[Supplied material]

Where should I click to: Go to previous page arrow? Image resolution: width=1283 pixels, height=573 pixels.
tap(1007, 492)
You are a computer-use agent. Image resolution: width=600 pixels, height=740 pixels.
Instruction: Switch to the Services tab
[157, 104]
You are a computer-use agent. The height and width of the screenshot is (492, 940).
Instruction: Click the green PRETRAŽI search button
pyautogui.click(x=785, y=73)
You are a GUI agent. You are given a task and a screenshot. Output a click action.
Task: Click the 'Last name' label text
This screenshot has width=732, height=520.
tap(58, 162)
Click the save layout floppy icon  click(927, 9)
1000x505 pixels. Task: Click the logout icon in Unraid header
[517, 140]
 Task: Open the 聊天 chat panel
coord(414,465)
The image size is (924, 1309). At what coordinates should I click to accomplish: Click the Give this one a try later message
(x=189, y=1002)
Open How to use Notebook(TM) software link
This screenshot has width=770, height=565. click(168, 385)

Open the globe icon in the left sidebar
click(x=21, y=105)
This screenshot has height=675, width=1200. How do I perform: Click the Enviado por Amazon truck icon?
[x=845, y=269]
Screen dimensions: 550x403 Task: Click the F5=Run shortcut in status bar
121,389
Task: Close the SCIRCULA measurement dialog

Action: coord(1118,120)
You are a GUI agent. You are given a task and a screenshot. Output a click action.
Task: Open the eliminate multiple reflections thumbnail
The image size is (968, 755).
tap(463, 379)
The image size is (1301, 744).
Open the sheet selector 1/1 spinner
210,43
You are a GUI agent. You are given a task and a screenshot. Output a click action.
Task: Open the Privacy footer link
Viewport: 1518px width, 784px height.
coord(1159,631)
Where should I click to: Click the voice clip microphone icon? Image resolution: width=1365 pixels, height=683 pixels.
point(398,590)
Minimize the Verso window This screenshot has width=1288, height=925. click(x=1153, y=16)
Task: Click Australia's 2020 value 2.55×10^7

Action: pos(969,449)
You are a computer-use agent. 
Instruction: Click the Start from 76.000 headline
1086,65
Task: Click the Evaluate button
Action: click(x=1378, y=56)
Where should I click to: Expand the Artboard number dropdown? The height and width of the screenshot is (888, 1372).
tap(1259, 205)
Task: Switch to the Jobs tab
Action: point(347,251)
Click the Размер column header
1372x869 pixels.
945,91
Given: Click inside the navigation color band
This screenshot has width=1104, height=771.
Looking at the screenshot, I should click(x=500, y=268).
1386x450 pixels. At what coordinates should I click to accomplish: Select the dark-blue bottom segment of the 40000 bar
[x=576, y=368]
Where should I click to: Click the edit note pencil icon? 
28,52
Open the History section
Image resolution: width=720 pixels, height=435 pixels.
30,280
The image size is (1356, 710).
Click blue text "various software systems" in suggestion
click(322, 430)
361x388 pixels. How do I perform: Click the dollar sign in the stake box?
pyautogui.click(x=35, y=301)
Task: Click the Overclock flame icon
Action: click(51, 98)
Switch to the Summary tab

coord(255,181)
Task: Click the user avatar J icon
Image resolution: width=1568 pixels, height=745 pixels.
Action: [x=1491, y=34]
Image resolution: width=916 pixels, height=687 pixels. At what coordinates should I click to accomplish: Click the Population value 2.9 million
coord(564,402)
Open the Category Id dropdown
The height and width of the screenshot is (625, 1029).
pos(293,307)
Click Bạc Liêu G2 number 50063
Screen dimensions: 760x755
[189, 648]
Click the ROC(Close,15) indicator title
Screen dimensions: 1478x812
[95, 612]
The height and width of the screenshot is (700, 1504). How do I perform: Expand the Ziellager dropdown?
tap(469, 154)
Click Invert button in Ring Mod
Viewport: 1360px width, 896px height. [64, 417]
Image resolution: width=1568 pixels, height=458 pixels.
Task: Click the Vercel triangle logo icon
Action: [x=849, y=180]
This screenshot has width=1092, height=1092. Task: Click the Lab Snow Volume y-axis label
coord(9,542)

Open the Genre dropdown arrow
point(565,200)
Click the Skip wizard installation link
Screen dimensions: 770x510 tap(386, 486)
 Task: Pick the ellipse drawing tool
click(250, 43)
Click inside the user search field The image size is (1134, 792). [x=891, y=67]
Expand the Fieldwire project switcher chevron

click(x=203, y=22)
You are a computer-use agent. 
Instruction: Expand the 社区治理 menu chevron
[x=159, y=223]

[What is asked]
Return each line from the entries above that contains the string "number". Case counts.

[Task solution]
Where should I click to: Expand the Artboard number dropdown? The height and width of the screenshot is (888, 1372).
Click Bạc Liêu G2 number 50063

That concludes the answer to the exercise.